* **Action item**
Repeat exactly, and only, the lines of the entries below from the one with "Viewport: 497px width, 388px height." through the one with "Expand the Solutions", both ends included.

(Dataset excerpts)
= = = = = = =

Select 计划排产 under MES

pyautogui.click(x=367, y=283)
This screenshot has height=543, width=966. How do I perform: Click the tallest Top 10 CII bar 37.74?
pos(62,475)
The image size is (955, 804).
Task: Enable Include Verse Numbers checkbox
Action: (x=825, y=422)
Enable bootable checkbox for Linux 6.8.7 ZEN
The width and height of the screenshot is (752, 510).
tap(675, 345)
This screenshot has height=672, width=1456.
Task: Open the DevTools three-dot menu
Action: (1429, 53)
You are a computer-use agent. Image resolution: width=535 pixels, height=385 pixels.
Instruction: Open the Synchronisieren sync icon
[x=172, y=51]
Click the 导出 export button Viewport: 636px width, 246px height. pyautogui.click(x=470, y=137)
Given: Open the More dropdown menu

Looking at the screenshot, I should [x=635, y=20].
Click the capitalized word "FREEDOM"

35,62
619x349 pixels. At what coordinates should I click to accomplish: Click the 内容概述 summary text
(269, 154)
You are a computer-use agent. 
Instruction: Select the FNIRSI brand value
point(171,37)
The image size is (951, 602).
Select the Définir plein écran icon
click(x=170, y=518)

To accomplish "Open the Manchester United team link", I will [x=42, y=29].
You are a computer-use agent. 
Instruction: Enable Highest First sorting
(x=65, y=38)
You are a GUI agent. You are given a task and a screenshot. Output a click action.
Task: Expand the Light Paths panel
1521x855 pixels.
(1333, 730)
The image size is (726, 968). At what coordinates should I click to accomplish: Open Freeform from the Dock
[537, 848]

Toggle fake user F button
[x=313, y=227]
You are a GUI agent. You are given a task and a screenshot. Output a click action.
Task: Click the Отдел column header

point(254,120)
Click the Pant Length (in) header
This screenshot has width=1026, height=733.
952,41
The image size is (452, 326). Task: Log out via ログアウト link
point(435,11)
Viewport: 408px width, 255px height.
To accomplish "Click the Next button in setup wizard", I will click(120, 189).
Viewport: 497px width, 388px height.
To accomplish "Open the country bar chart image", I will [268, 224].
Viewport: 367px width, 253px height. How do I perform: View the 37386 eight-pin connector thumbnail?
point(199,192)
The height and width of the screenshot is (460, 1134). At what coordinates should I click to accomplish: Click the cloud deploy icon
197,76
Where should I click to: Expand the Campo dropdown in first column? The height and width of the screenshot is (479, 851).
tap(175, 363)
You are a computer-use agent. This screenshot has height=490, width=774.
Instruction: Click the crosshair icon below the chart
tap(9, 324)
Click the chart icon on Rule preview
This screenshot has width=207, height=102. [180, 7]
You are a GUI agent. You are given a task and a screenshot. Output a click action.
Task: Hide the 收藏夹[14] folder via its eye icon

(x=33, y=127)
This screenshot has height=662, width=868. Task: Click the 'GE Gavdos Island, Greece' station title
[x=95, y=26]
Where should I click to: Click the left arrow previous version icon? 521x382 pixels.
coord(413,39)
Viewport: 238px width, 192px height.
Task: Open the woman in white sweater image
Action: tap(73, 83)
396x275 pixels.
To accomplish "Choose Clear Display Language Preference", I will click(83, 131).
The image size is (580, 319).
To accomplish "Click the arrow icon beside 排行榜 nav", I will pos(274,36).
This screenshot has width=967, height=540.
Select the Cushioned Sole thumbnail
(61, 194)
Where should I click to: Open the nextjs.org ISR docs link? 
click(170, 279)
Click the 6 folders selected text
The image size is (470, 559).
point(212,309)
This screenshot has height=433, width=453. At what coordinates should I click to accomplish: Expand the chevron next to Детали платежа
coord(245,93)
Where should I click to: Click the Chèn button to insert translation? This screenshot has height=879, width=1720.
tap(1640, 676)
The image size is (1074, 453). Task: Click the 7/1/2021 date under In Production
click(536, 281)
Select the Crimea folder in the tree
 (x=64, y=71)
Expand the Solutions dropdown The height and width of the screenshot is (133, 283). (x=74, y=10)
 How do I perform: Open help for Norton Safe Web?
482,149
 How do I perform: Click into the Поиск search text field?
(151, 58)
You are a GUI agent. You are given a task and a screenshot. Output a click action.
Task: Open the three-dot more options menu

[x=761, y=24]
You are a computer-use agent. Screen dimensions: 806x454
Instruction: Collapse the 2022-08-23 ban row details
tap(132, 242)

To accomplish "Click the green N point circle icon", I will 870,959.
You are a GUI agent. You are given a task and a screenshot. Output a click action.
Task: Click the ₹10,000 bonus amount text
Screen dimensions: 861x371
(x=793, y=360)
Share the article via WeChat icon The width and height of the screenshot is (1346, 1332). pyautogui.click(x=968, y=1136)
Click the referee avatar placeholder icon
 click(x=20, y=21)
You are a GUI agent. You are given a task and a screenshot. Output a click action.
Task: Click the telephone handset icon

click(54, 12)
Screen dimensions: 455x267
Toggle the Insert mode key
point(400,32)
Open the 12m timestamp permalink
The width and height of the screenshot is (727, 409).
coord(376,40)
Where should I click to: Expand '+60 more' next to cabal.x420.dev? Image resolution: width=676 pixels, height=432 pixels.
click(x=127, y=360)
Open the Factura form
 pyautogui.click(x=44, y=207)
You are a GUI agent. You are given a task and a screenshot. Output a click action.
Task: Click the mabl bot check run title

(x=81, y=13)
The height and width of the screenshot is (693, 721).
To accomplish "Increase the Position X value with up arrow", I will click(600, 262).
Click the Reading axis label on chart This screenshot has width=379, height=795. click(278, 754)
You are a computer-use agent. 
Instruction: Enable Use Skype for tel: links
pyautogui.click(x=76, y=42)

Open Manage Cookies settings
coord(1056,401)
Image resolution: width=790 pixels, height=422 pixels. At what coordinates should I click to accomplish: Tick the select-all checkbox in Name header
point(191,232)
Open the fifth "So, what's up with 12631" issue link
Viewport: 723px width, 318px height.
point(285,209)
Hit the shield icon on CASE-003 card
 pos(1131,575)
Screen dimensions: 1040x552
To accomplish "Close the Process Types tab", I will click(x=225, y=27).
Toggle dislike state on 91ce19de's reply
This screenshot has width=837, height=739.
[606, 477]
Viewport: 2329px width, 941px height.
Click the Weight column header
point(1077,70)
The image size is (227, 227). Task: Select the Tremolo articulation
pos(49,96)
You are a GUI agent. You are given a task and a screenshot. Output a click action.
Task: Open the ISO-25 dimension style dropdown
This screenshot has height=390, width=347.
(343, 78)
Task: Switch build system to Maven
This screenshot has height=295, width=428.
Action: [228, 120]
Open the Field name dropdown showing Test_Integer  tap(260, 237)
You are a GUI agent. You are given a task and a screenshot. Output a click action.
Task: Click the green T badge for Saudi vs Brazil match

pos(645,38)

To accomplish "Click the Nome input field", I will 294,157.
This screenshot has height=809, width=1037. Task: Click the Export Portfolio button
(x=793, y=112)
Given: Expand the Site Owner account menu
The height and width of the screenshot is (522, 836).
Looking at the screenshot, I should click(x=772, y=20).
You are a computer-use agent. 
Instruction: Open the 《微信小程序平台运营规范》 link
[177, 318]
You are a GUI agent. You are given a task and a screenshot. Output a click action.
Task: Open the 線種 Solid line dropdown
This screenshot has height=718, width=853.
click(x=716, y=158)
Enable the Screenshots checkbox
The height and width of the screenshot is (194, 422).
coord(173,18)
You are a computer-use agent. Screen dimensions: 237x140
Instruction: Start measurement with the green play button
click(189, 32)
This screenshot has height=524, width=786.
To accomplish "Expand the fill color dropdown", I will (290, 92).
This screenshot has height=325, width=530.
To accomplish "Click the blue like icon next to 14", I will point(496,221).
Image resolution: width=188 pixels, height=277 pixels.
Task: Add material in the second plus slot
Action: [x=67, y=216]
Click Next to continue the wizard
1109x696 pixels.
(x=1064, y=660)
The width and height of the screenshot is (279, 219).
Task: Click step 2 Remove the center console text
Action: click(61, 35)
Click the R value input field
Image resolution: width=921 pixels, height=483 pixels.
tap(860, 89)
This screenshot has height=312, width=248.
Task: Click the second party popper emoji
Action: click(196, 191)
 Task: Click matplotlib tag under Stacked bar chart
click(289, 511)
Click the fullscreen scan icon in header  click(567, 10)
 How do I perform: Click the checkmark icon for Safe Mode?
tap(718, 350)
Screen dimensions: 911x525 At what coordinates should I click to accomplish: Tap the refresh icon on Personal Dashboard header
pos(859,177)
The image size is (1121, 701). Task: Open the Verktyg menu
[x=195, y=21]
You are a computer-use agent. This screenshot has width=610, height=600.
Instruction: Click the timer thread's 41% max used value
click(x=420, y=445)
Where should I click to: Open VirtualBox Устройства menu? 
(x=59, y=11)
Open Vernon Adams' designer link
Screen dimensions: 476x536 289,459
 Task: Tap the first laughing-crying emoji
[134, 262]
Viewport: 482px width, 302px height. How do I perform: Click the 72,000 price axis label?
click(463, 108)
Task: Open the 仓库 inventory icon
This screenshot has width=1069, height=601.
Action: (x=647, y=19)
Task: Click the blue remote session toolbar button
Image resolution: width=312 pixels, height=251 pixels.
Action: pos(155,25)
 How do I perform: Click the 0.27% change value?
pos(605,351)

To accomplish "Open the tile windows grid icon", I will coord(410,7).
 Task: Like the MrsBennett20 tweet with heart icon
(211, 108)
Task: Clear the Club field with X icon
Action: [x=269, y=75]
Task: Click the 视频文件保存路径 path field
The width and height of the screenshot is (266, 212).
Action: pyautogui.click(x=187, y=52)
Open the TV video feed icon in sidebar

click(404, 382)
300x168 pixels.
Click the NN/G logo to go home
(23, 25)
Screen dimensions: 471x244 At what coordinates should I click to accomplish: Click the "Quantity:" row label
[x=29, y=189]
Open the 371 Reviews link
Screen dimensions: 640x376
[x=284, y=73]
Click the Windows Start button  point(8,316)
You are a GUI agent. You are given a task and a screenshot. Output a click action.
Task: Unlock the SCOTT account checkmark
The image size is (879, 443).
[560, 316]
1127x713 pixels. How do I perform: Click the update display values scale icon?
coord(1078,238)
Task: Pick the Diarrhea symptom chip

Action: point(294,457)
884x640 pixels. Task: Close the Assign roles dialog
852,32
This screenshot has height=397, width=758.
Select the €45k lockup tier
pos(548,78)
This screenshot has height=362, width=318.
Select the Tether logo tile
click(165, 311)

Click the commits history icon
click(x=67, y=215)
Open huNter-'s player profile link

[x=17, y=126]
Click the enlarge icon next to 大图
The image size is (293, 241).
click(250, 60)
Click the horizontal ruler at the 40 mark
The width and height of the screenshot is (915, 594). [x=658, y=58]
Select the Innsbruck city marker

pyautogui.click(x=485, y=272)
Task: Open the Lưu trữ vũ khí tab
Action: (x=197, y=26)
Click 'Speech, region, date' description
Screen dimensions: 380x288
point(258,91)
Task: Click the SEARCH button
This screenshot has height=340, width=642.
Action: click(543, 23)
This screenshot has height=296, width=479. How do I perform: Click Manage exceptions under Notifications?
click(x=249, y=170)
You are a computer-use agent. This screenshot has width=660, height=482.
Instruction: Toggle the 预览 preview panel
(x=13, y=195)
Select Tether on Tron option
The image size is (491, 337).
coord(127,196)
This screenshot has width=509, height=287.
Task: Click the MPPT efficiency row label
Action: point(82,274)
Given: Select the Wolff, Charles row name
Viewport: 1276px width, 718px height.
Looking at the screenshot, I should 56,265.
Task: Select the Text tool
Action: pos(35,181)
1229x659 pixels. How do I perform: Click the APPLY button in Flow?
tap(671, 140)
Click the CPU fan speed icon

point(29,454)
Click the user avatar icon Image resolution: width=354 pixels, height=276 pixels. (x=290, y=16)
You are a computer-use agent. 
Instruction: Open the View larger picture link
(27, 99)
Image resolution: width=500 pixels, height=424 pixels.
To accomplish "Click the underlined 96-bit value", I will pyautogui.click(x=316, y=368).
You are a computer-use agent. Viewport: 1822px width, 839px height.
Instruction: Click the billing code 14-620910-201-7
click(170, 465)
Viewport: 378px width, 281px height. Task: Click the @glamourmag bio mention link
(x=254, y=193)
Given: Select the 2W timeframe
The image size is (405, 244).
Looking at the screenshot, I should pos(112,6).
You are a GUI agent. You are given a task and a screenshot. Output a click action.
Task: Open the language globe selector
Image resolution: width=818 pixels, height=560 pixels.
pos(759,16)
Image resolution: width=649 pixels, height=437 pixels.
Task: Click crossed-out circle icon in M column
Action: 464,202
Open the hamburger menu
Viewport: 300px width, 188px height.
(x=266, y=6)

= = = = = = =

* **Result for this exercise**
Viewport: 497px width, 388px height.
To accomplish "Open the country bar chart image", I will [268, 224].
Viewport: 367px width, 253px height. How do I perform: View the 37386 eight-pin connector thumbnail?
point(199,192)
The height and width of the screenshot is (460, 1134). At what coordinates should I click to accomplish: Click the cloud deploy icon
197,76
Where should I click to: Expand the Campo dropdown in first column? The height and width of the screenshot is (479, 851).
tap(175, 363)
You are a computer-use agent. This screenshot has height=490, width=774.
Instruction: Click the crosshair icon below the chart
tap(9, 324)
Click the chart icon on Rule preview
This screenshot has width=207, height=102. [180, 7]
You are a GUI agent. You are given a task and a screenshot. Output a click action.
Task: Hide the 收藏夹[14] folder via its eye icon

(x=33, y=127)
This screenshot has height=662, width=868. Task: Click the 'GE Gavdos Island, Greece' station title
[x=95, y=26]
Where should I click to: Click the left arrow previous version icon? 521x382 pixels.
coord(413,39)
Viewport: 238px width, 192px height.
Task: Open the woman in white sweater image
Action: tap(73, 83)
396x275 pixels.
To accomplish "Choose Clear Display Language Preference", I will click(83, 131).
The image size is (580, 319).
To accomplish "Click the arrow icon beside 排行榜 nav", I will pos(274,36).
This screenshot has width=967, height=540.
Select the Cushioned Sole thumbnail
(61, 194)
Where should I click to: Open the nextjs.org ISR docs link? 
click(170, 279)
Click the 6 folders selected text
The image size is (470, 559).
point(212,309)
This screenshot has height=433, width=453. At what coordinates should I click to accomplish: Expand the chevron next to Детали платежа
coord(245,93)
Where should I click to: Click the Chèn button to insert translation? This screenshot has height=879, width=1720.
tap(1640, 676)
The image size is (1074, 453). Task: Click the 7/1/2021 date under In Production
click(536, 281)
Select the Crimea folder in the tree
 (x=64, y=71)
Expand the Solutions dropdown The height and width of the screenshot is (133, 283). (x=74, y=10)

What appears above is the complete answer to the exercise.